Pine Trailではプロセッサが「Diamondville」から「Pineview」に世代が移る。現行プラットフォームの3チップ構成が、CPUコア/ MCHコア/ グラフィックス(GPU)コアを1つに統合した2チップ構成になり、4層PCBルーティングを実現する。これによりCPUやグラフィックス性能を改善しながら、全体のTDPを大幅に削減できる。より薄いフォームファクタやファンレス設計が可能になり、またシステムの平均消費電力の低下はバッテリー駆動時間の向上にもつながる。リリース予定は2009年第4四半期だ。
Moblin v2.0 Betaでは、小さくて解像度の低いスクリーンでの利用体験に焦点を当てたユーザーインターフェイスの変更が行われた。
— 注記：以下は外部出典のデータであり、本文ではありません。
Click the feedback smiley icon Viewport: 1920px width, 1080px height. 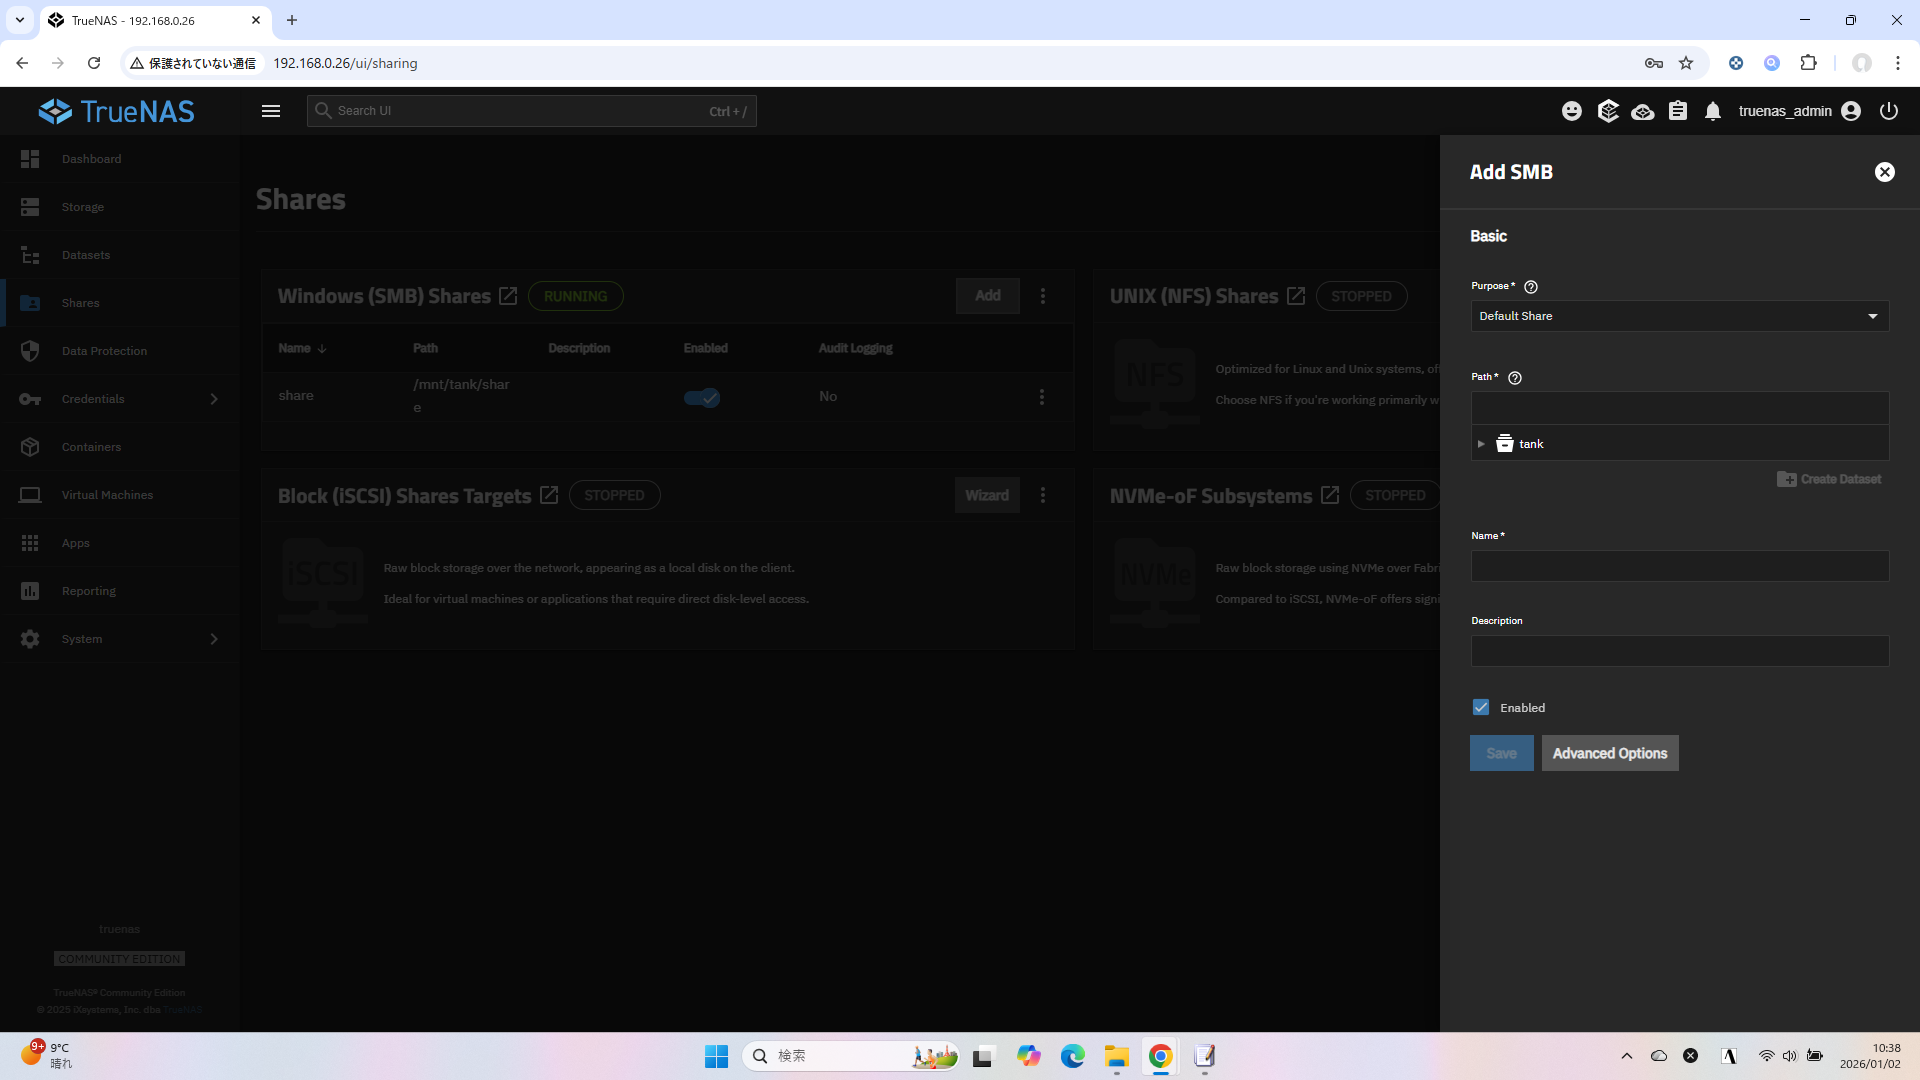(x=1572, y=111)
Clutter、DRI2、KMSなどオープンソースの最新のモバイル機器向けグラフィックス技術を採用。M-zoneがホーム画面パネルとして固定された。ツールバーとパネルを軸に、カレンダーやタスク、よく使用するアプリケーション、最近使用した書類やファイル、各種コミュニケーション機能など、ユーザーがモバイル環境で日常的に行う作業のおよそ9割にすばやくアクセス可能だという。例えばTwitterやLast.fmなどのソーシャルネットワーキング・サービスが統合され、M-zoneを通じて一カ所から管理・利用できる。この新ユーザーインターフェイス向けに最適化されたアプリケーションとして、Clutterシェルに対応するMozillaブラウザを備える。またAtomプロセッサ搭載機器への最適化も進み、起動時間の短縮、バッテリー駆動時間の延長を実現している。
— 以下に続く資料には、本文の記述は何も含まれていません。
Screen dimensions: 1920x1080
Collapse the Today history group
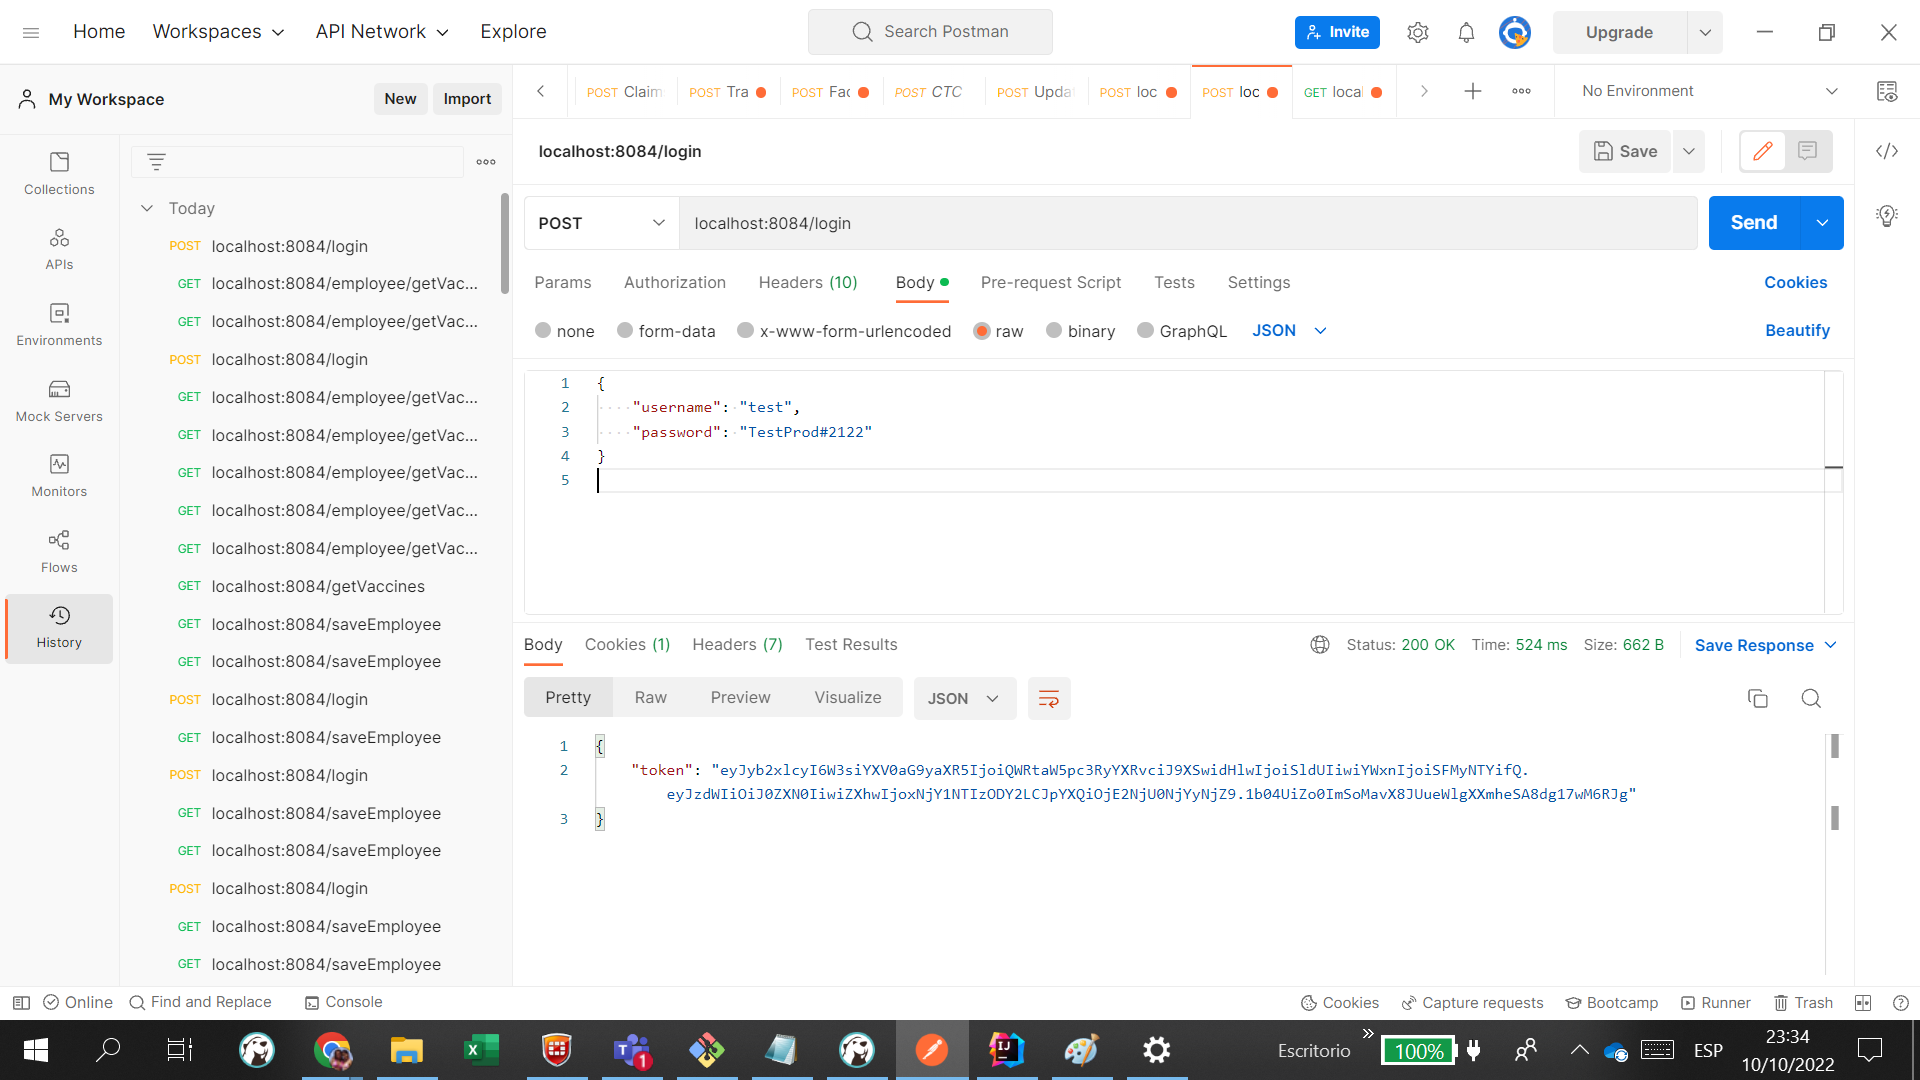pyautogui.click(x=147, y=208)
Moblin v2.0 Betaはmoblin.orgのサイトからダウンロード入手できる。動作テスト済みのシステムとして、Acer Aspire One, Asus EeePC 901/ 1000H、Dell Mini 9、MSI Wind、Lenovo S10、Samsung NC10、HP Mini 1010/ 1120NR (有線LANのみ)などが挙げられている。